Recorded data
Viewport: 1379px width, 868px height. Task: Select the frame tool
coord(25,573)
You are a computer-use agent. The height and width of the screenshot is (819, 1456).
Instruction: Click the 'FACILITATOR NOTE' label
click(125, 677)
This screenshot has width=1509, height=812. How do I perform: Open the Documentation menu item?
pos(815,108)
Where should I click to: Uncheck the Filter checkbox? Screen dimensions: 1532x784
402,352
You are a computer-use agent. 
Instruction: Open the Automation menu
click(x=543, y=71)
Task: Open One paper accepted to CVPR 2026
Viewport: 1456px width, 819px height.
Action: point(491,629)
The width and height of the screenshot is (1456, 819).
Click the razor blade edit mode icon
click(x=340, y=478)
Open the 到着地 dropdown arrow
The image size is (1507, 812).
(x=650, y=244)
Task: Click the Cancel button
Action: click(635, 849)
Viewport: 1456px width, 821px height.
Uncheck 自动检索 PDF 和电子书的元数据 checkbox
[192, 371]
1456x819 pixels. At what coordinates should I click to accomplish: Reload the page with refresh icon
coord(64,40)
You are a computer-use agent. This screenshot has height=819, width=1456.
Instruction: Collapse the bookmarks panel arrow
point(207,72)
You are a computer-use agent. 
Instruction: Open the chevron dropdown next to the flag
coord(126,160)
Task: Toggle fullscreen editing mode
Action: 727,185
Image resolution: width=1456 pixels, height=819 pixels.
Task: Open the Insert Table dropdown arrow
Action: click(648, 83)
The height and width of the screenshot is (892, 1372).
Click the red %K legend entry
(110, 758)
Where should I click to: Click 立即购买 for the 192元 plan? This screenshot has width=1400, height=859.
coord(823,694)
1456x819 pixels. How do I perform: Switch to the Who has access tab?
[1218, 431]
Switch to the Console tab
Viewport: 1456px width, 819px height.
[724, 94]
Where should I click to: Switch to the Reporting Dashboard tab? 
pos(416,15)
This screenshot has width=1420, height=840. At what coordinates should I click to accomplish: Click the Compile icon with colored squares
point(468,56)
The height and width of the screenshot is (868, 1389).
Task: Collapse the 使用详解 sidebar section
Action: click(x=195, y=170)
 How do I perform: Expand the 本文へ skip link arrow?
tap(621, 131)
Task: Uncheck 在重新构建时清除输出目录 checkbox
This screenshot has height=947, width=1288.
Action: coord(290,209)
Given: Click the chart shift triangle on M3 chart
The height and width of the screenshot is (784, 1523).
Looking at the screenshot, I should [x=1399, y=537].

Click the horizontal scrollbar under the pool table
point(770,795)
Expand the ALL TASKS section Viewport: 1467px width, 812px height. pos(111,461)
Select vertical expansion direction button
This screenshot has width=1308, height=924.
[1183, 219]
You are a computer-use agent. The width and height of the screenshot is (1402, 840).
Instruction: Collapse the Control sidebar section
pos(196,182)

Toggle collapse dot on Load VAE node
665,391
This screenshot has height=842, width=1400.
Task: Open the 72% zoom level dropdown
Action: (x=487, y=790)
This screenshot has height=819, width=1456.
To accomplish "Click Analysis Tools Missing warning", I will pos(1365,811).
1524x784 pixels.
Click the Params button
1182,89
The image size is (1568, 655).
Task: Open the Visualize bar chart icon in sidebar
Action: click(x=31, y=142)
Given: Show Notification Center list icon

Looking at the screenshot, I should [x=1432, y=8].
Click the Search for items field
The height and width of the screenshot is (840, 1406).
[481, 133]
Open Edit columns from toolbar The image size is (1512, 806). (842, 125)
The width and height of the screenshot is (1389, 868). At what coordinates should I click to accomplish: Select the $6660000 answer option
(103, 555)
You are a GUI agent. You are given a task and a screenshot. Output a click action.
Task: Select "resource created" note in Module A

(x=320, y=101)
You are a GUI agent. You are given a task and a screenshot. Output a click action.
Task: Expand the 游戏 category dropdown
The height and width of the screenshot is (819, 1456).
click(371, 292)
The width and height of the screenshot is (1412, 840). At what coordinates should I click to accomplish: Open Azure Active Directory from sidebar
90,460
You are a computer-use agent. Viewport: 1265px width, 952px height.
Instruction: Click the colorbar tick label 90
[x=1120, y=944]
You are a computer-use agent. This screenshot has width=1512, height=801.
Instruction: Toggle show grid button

**Task description**
Among the records above, find the lines where the word "computer" appears and copy them.

**Result of this task**
You are a computer-use agent. The height and width of the screenshot is (819, 1456).
You are a computer-use agent. 
You are a computer-use agent. This screenshot has height=819, width=1456.
You are a computer-use agent. 
You are a computer-use agent. The width and height of the screenshot is (1402, 840).
You are a computer-use agent. Viewport: 1265px width, 952px height.
You are a computer-use agent. This screenshot has width=1512, height=801.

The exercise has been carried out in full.